→ ФРАГМЕНТ ТЕКСТА:
Всех тяжелораненых из Самурского госпиталя отправляли в Бами. Раз обхожу я транспорт фургонов, нагруженных ранеными, смотрю – лицо одного унтер-офицера, Ширванского полка, точно знакомо мне.

– Где я тебя видел? – спрашиваю его.

– В Бендесенах, ваше высокоблагородие, я был фельдфебелем охотничьей команды, – весело отвечал тот, приподнимаясь туловищем от повозки, точно и не раненый! – Я очень рад был повидать его и поговорить с ним. У него был сорван пулей большой палец на ноге, – рана, по-видимому, и не особенно тяжелая, но мучительная. Фельдфебель, в свою очередь, тоже рад был видеть меня, и хотя по его бледному лицу иногда и пробегала дрожь от боли, но он все-таки продолжал со мной весело разговаривать и рассказывать, где и как его ранили. Не знаю, поправился ли он, или его постигла та же участь, что и капитана Зубова, и многих других. А жаль если умер – молодец был!

Глава XI

Перед штурмом

В самый Новый год я получил из Геок-Тепе, от заведующего отделением Красного Креста, князя Шаховского, телеграмму: «Отправляется транспорт раненых сто человек, из них три офицера, прикажите приготовить помещение, пищу». «Сколько же останется войск для штурма, если мы уже теперь, при возведении укреплений, теряем чуть ли не ежедневно по сто человек?» – думал я, направляясь от одного доктора к другому, чтобы сделать распоряжение о приеме раненых.

3-го января получаю предписание Гродекова: приготовить как можно больше тур, фашин, а также вырубить где только найдется в окрестностях лес, для устройства штурмовых лестниц. Я немедленно приказал рубить все сады около Самурского, разослал копии с этого предписания ближайшим начальникам сборных пунктов, и через несколько дней все было готово и послано в отряд.

Только что я получил это предписание, как получаю следующую телеграмму: «Командующий войсками, предполагая иметь вас во время штурма при себе, приказал быть в лагере под Геок-Тепе к 9-му января». Так я и сделал: сдал укрепление сотенному командиру оренбургского казачьего войска, майору Казанцеву, а сам, с небольшой попутной колонной, выступил в лагерь под Геок-Тепе.

Мы шли совершенно спокойно, по торной дороге, проложенной нашими транспортами. Только в одном месте, около Опорной калы, выскочили было на нас текинцы в небольшом количестве, но вскоре скрылись.

→ ИСХОДНЫЕ ДАННЫЕ:

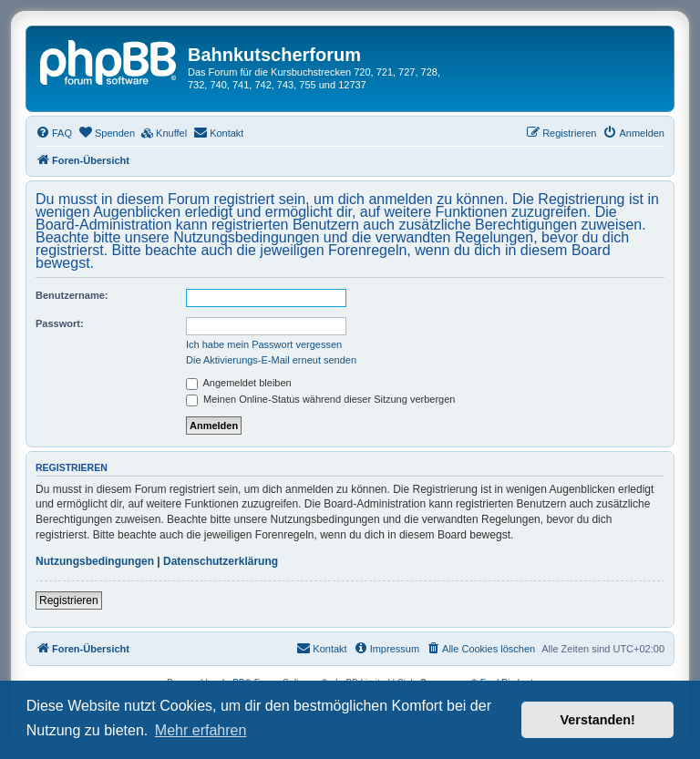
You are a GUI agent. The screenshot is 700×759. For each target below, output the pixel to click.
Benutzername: (71, 295)
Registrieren (68, 600)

→ ЗАДАНИЕ: Замените в отрывке о походе к Геок-Тепе «с небольшой попутной колонной» на «с небольшим попутным отрядом» и перепишите его часть от «Только что я» до «лагерь под Геок-Тепе.» с этой заменой.

→ ОТВЕТ:
Только что я получил это предписание, как получаю следующую телеграмму: «Командующий войсками, предполагая иметь вас во время штурма при себе, приказал быть в лагере под Геок-Тепе к 9-му января». Так я и сделал: сдал укрепление сотенному командиру оренбургского казачьего войска, майору Казанцеву, а сам, с небольшим попутным отрядом, выступил в лагерь под Геок-Тепе.